──────── Trecho do texto ────────

Ninguém é obrigado a gostar de você
#20 - da última vez que chequei, isso aqui (ainda) não era um tribunal
Oi, como você tá?
Já que meu cérebro aparentemente se desmanchou pelo ralo em algum ponto desse péssimo roteiro de vida em que estou dando cabo de incontáveis tarefas simultâneas o-tempo-todo, nada me restou além de decidir reassistir às temporadas de Friends, meu entretenimento despretensioso e problemático favorito para esvaziar o HD interno. Eu sempre gostei de Friends porque me entrega a exata dose de normalidade aspiracional que eu preciso nessas ocasiões, sem exigir absolutamente nenhum esforço da minha parte, e com o adicional de personagens que de fato são carismáticos. (Ross não entra nessa conta)
Tenho uma amiga que é muito fã da série. Ela me disse uma vez que, se eu fosse um personagem da televisão, seria a Monica. Ela é uma Phoebe. Me faltam alguns atributos da Courteney Cox que eu certamente gostaria de ter, mas acho que faz sentido. É realmente com ela que mais me identifico, a mania por limpeza, o dom de transformar tudo em uma competição, a energia de mãezona (e de mandona) do grupo, confere, confere, confere. O famigerado anseio por agradar todo mundo também entra nessa lista, não apenas entra como talvez também a lidera. Fábio não gosta muito de Friends (falhas de caráter), mas tava aqui em casa enquanto eu assistia ao episódio em que Monica chora porque descobre que Chandler não gosta das massagens dela. Ele disse: nossa, é você. E eu com certeza choraria por isso.
Eu poderia construir um discurso nobre para sustentar o impulso pelo agrado que compartilho com Monica, mas, convenhamos, a essa altura do campeonato, acho que não convenceria ninguém. Não é que eu queira fazer todo mundo feliz; na verdade, esse impulso vem de um lugar meu bem egoísta. Agrado porque quero que gostem de mim, custe o que custar.
Por coincidência, reassisti a esse episódio no mesmo dia em que encontrei uma ex-colega de classe da escola no shopping, uma garota que declaradamente não gostava de mim. Não me entenda mal - ela não me odiava para os quatro cantos do mundo, tampouco me tratava mal de alguma forma, mas não me queria por perto. Eu nunca soube o motivo, até que um dia pedi para uma amiga perguntar. Sei lá, simplesmente não gosto, foi a resposta. Da mesma forma que eu simplesmente não gosto de camarão, ou de Clarice Lispector (desculpa), não gosto e ponto. Assim, e ponto, ela também não gostava de mim - e esse despojamento da coisa toda me matava por dentro.

────────

Tarefas do exercício
(A) Segundo o texto, que personagem de Friends é a amiga muito fã da série?
(B) Reescreva a parte do texto entre "Já que meu cérebro" e "entra nessa conta)", inclusive, trocando "entretenimento" por "passatempo".

──────── Dados fornecidos ────────

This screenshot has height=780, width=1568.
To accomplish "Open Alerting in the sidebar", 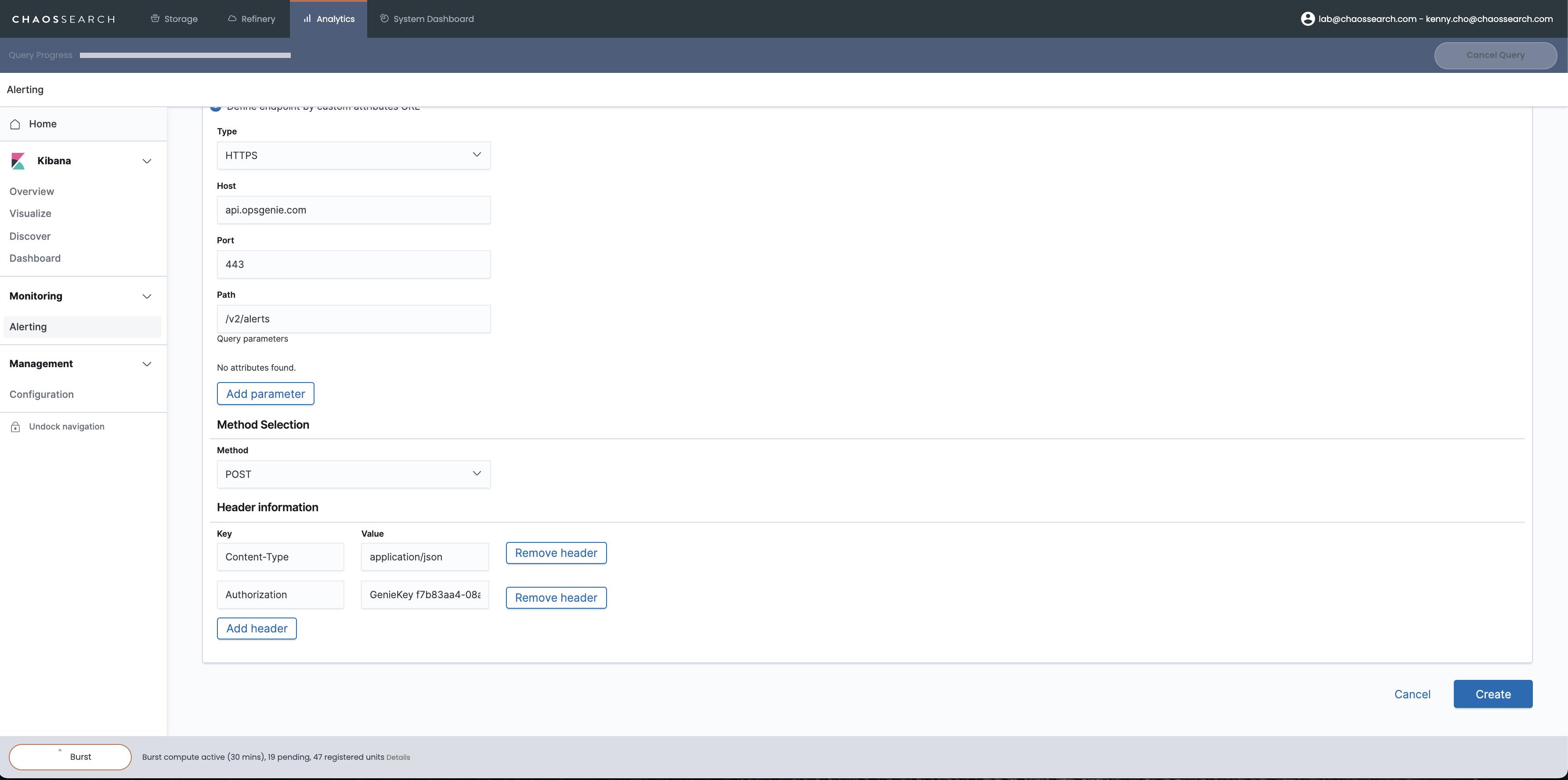I will click(x=28, y=327).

────────

Respostas das tarefas
(A) Phoebe.

(B)
Já que meu cérebro aparentemente se desmanchou pelo ralo em algum ponto desse péssimo roteiro de vida em que estou dando cabo de incontáveis tarefas simultâneas o-tempo-todo, nada me restou além de decidir reassistir às temporadas de Friends, meu passatempo despretensioso e problemático favorito para esvaziar o HD interno. Eu sempre gostei de Friends porque me entrega a exata dose de normalidade aspiracional que eu preciso nessas ocasiões, sem exigir absolutamente nenhum esforço da minha parte, e com o adicional de personagens que de fato são carismáticos. (Ross não entra nessa conta)